Friday, August 31st, 2007 at 4:50 pm in Parenting Issues.
It was a fairy-tale come to life. I was 8 years old and living in England when Lady Diana became the Princess of Wales. The dress, the horse-drawn carriages, the massive cathedral — they added up to any little girl’s dream of Cinderella come to life. Only later, as a grown-up, would I read and understand that a princess can live a hard life. I would come to realize this princess was far from perfect, but hearing about her eating disorders and marital problems just made her all the more real.

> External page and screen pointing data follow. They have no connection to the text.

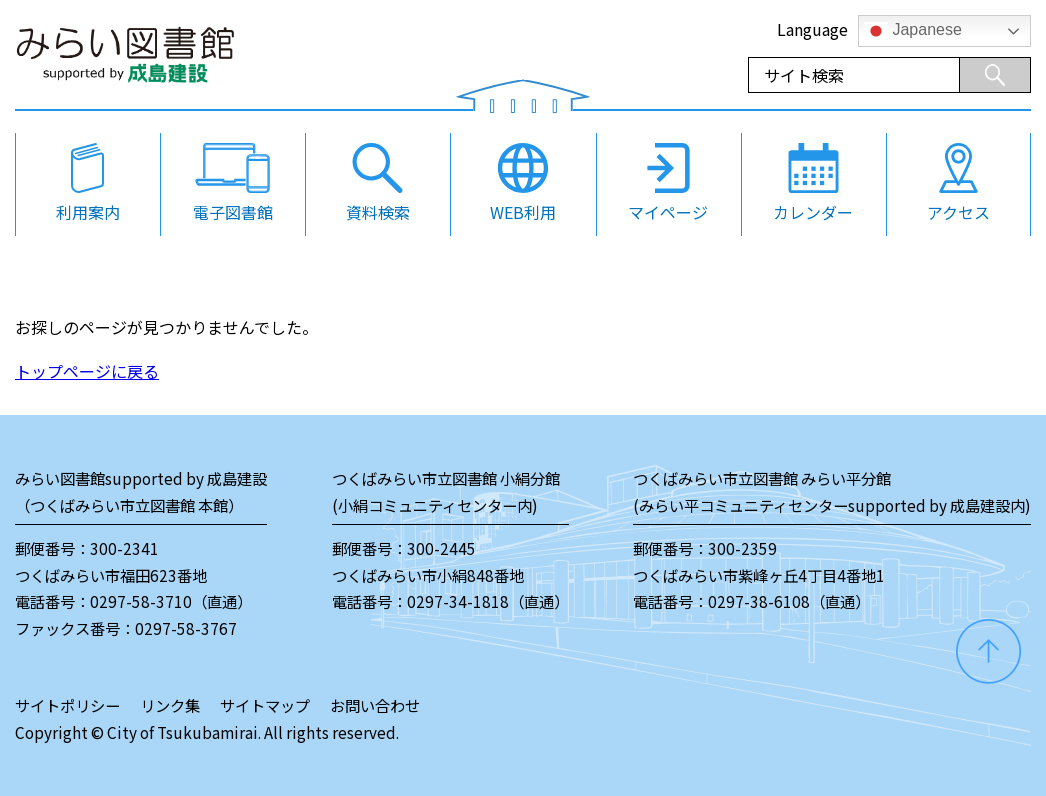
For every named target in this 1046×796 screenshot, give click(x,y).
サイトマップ (265, 705)
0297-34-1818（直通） (488, 601)
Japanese (913, 31)
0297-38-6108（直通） (789, 601)
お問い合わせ (375, 705)
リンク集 (170, 705)
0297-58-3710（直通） (171, 601)
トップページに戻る (87, 371)
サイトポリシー (67, 705)
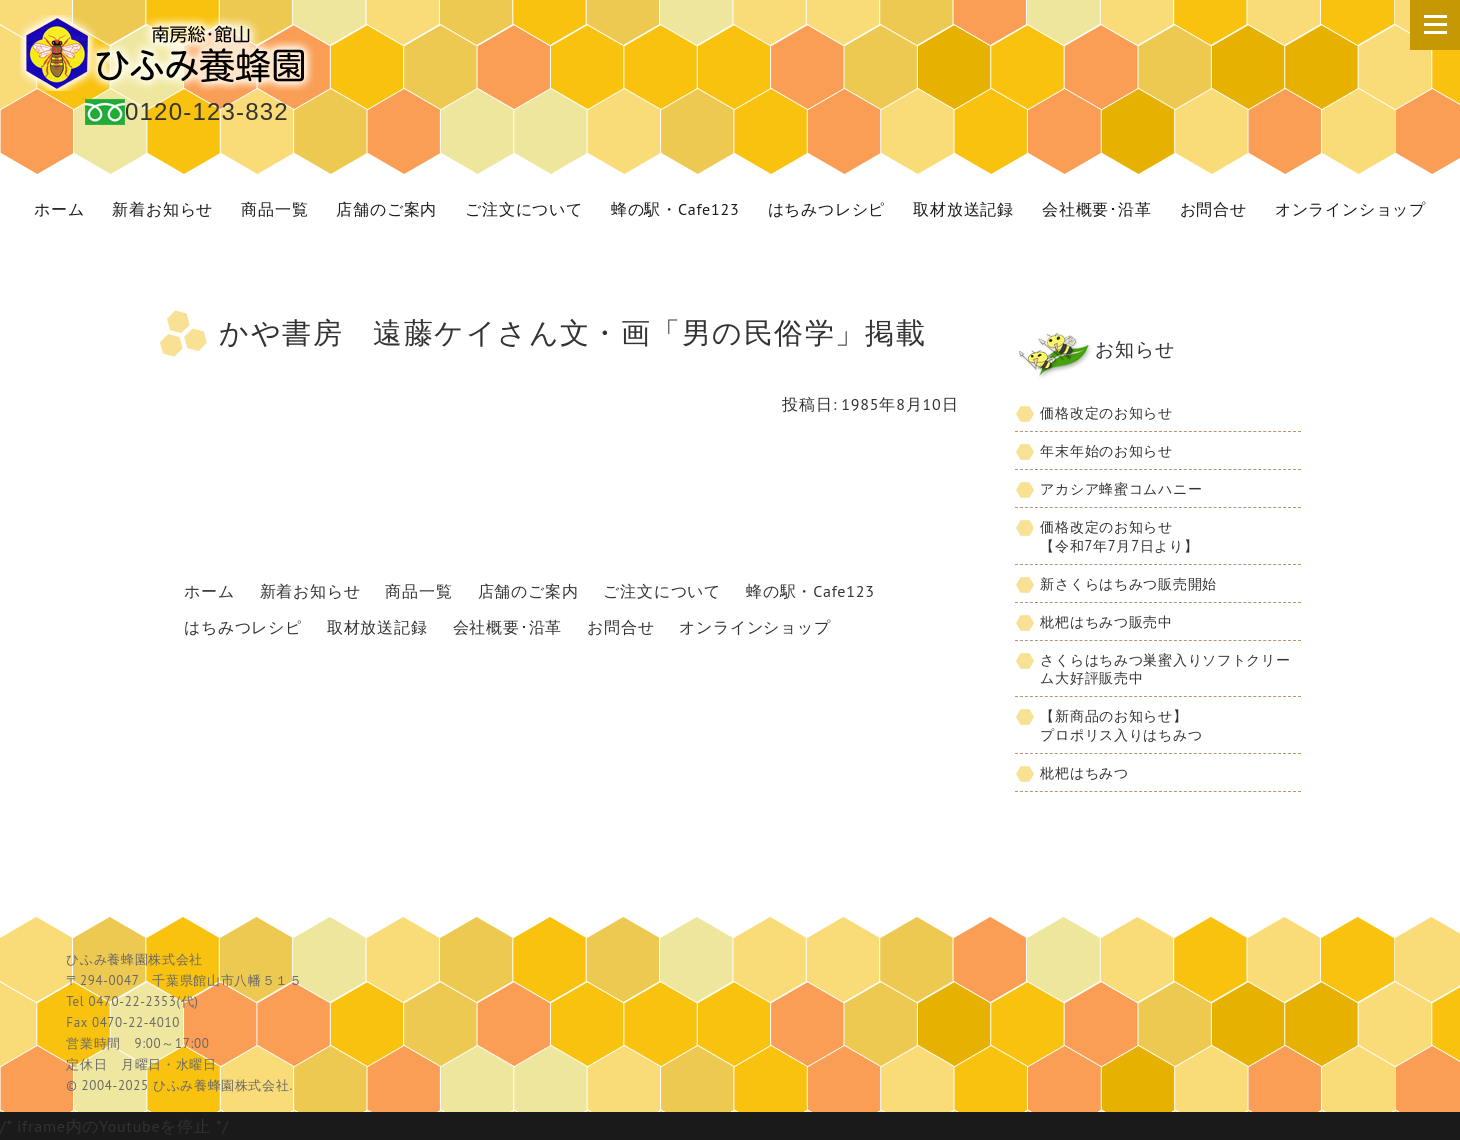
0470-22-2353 (132, 1001)
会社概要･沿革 (1097, 209)
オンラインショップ (1350, 209)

But what really stands out, from her life and now 10 years after her death, is the way she parented her sons. Sure, they’ve made their share of mistakes. What kids haven’t? When it’s all said and done, however, Princes William and Harry speak eloquently, give of themselves through charity, have served in the military with dignity and perhaps most impressively, have come to accept their father’s second wife, Camilla, with more than just civility. Their ability to be so welcoming is selfless, exactly what you’d expect from the sons of Princess Diana.

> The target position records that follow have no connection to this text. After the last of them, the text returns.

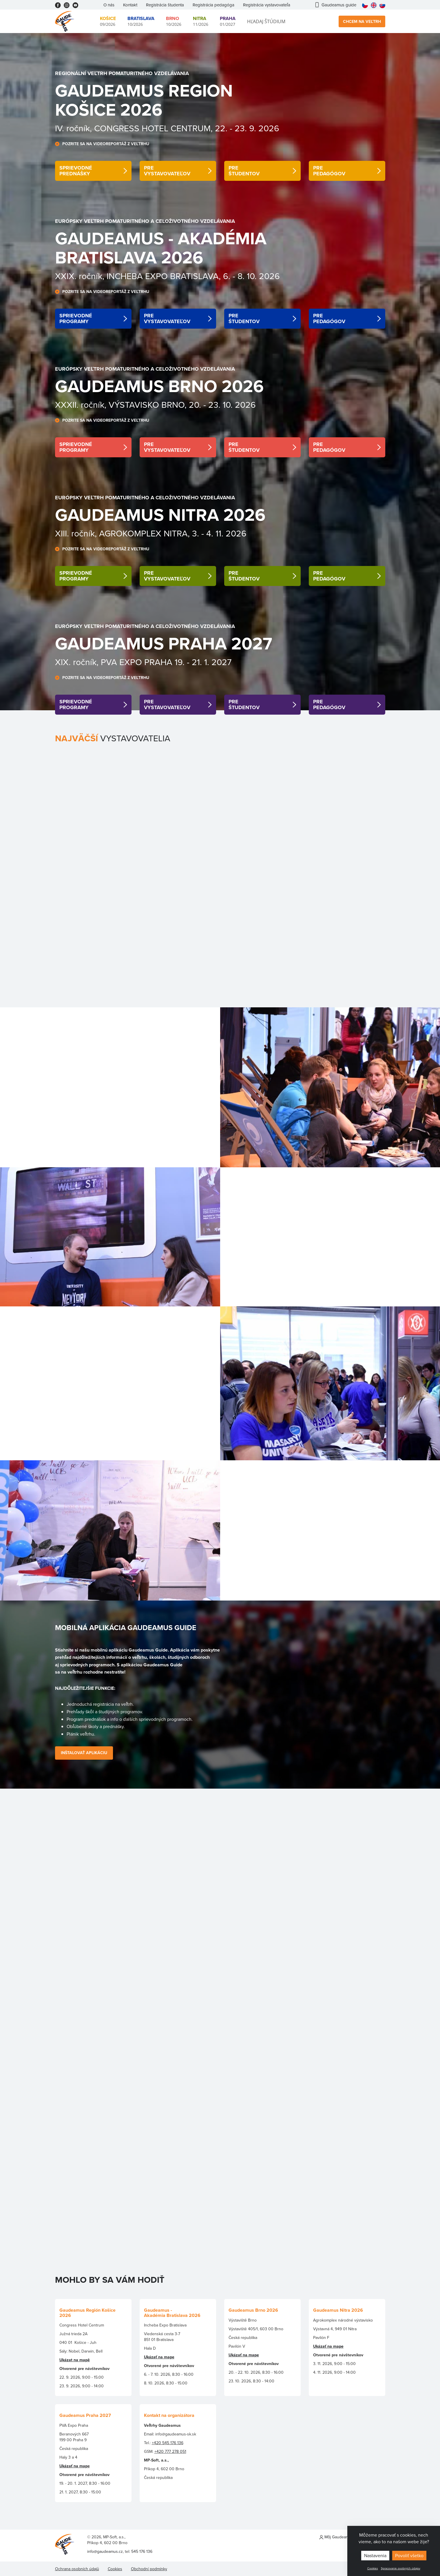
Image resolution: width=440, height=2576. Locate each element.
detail (93, 171)
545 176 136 (141, 2551)
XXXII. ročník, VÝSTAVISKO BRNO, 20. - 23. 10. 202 (153, 404)
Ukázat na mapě (74, 2360)
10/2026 (140, 21)
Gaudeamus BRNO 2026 (159, 385)
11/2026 (200, 21)
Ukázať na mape (159, 2357)
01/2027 (227, 21)
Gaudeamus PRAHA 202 (159, 643)
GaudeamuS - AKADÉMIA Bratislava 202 (160, 247)
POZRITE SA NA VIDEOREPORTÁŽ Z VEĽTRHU (105, 144)
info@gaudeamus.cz (105, 2551)
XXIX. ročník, (81, 276)
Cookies (372, 2568)
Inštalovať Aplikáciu (84, 1753)
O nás (108, 5)
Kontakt (130, 5)
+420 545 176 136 (167, 2443)
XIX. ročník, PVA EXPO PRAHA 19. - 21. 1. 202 (141, 662)
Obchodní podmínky (149, 2569)
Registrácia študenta (165, 5)
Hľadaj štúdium (266, 21)
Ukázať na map (73, 2466)
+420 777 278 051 (170, 2451)
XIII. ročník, (76, 533)
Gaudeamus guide (335, 5)
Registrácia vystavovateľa (266, 5)
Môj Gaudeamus (336, 2537)
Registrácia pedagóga (213, 5)
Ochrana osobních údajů (77, 2569)
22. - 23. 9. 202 (243, 128)
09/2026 (108, 21)
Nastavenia (375, 2555)
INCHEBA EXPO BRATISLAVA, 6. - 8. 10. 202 (191, 276)
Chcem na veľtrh (362, 21)
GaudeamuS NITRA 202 (155, 514)
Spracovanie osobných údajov (400, 2568)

Today marks the 10-year anniversary of her death. In remembrance, we hear how she gave of herself to so many charities. How she showed no fear in embracing sick children, and in doing so, helped the world to realize there was no danger from people with AIDS. And how when her marriage ended, she showed the world a composure that so expertly masked the turmoil of her life. She was an example in so many ways, not the least of which was the devotion with which she raised her children.

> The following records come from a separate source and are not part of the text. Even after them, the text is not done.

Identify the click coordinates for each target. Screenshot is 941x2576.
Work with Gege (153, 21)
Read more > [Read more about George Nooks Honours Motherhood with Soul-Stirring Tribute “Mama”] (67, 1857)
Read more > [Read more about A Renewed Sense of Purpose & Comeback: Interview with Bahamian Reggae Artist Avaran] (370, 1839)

See for yourself in the words her youngest son, Prince Harry, shared at today’s memorial service: “She kissed us last thing at night. Her beaming smile greeted us from school. She laughed hysterically and uncontrollably when sharing something silly she might have said or done that day.” What was important, Harry said, was “that we remember our mother as she would wish to be remembered, as she was: fun-loving, generous, down to earth and entirely genuine.”
Twenty-six years ago, I was enamored by a fairy-tale. Today, all grown-up, I’m humbled by the example she set. If only every mother, one day at her passing, could be remembered with such heart-felt profoundness. Today is a reminder that every parent’s true legacy lives within our children.